The claimant’s primary argument was that the exclusion did not apply since the injured person was not a “patient” of North Country, but instead was a “recipient” or “consumer” of North Country’s PCA services.  Claimant further argued that the term “patient” was ambiguous since it was not defined by the policy.  The court disagreed, concluding that the term “patient” could only be considered ambiguous if read in isolation from the policy.  Looking to the policy as a whole, however, the court observed that the terms “recipient” or “consumer” were not used, whereas the term “patient” was used in both coverages.  Notably, the policy’s professional liability coverage applied to acts or errors arising out of North Country’s “professional healthcare services,” a term defined as services provided by the insured to “care for or assist your patients.”  The court noted that if claimant’s assertions regarding a distinction between patient and recipient or consumer were correct, then the policy’s professional liability coverage could never be triggered by North Country’s PCA services (which was its primary business), and the coverage provided thereunder would be illusory – an impermissible result for the court.  The court therefore concluded that the claimant necessarily qualified as a patient, and that as a result, the Patient Exclusion was applicable.

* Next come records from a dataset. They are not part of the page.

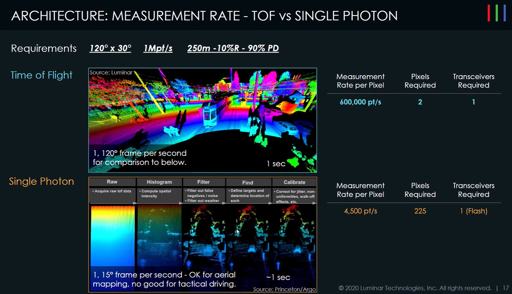Screen dimensions: 512x294
Task: Select the Raw pipeline stage header
Action: (x=112, y=182)
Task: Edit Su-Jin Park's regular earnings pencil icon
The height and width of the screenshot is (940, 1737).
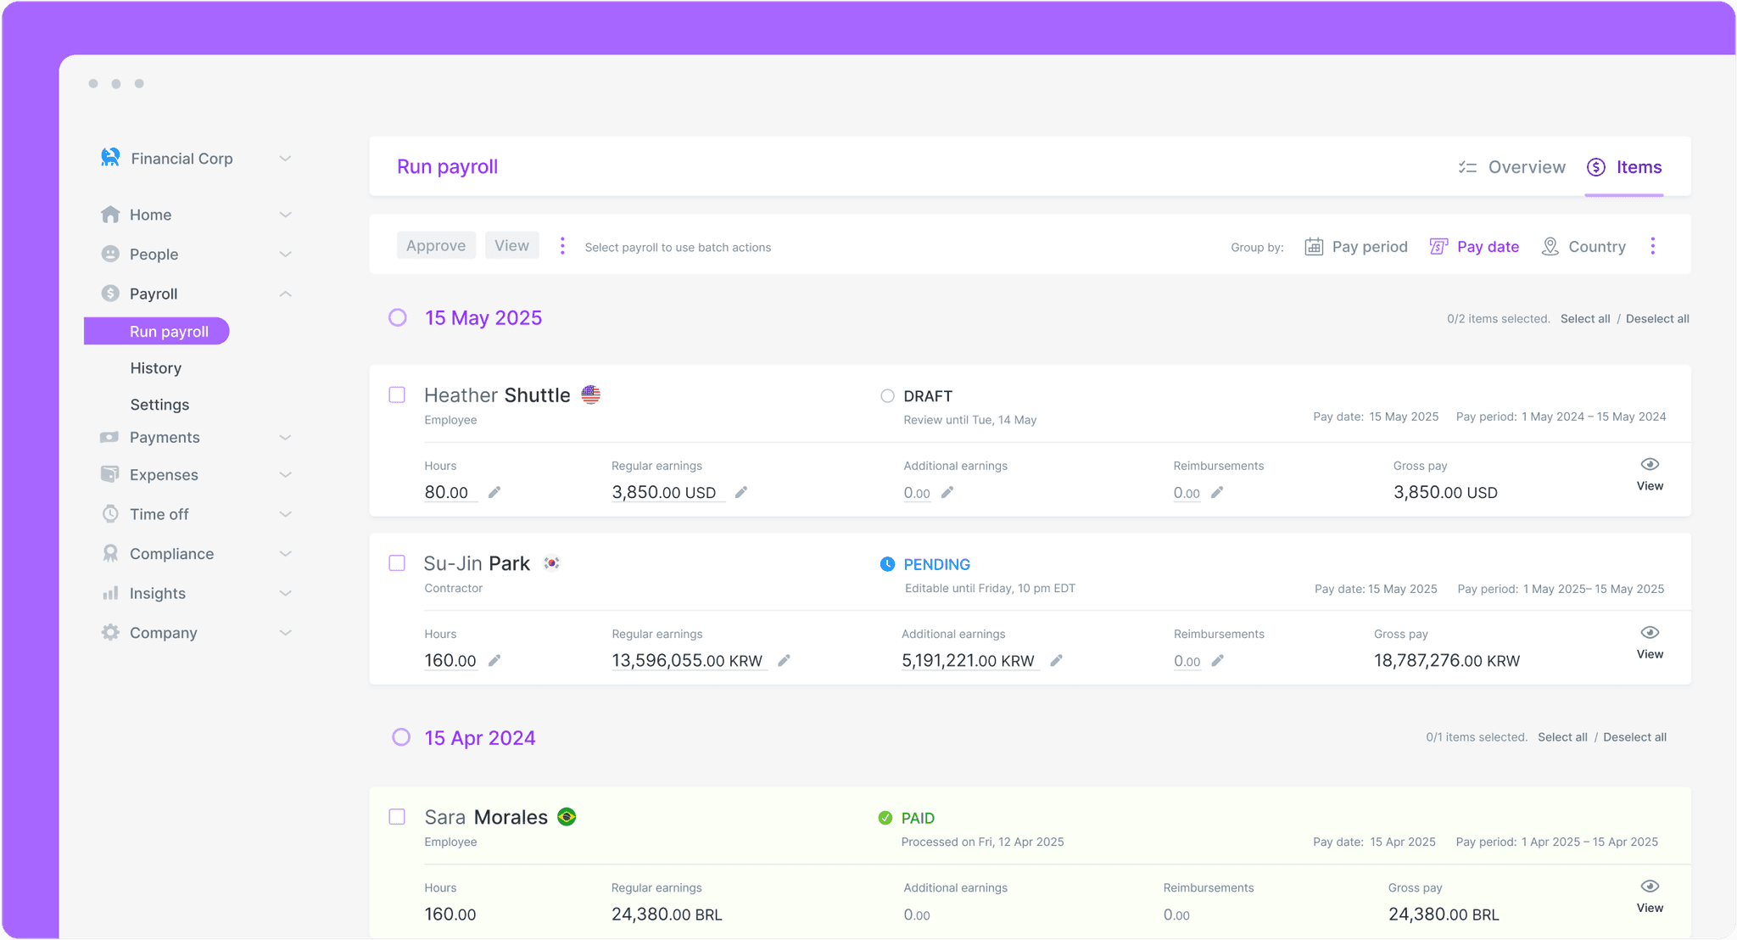Action: [x=784, y=660]

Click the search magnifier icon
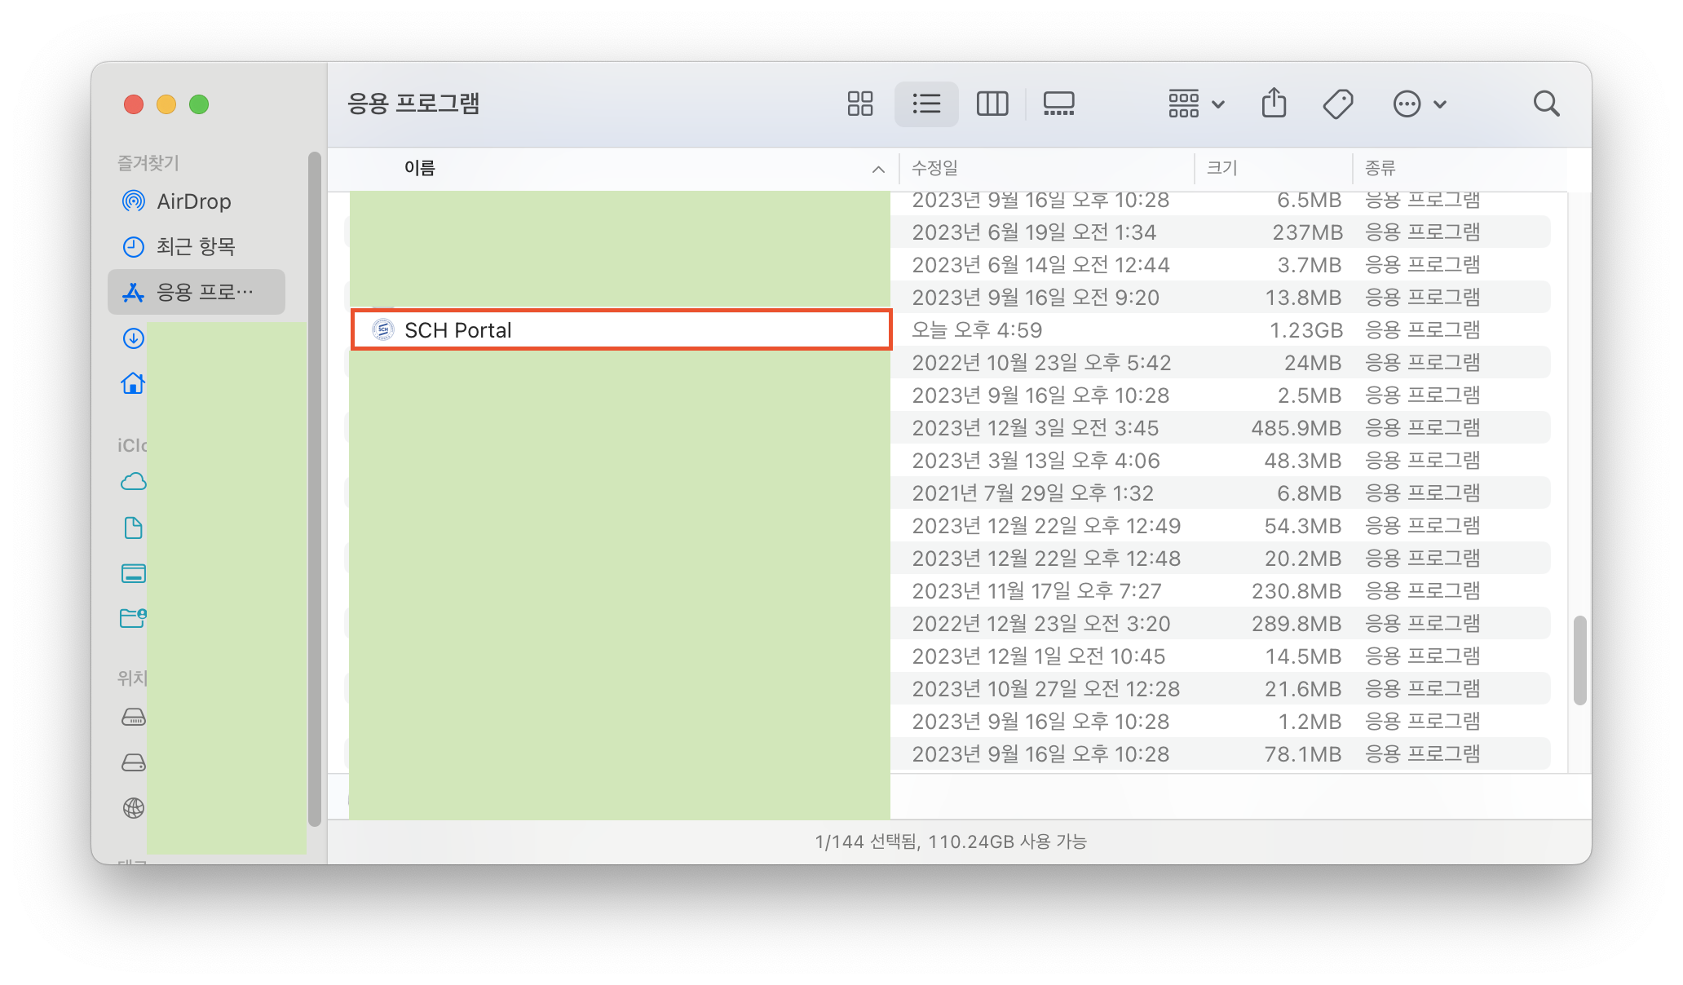(x=1545, y=104)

The claimant further argued that North Country was statutorily required to maintain liability coverage, and that North Country had a reasonable expectation of coverage.  The court rejected both arguments.  With respect to statutory requirements under Minnesota law, the court observed that North Country had long since ceased operations by the time suit was filed, and that it was not required to maintain coverage indefinitely.  With respect to reasonable expectations, the court held that because the policy was unambiguous, and did not provide illusory coverage as argued by claimant, the doctrine of reasonable expectations was not a relevant consideration.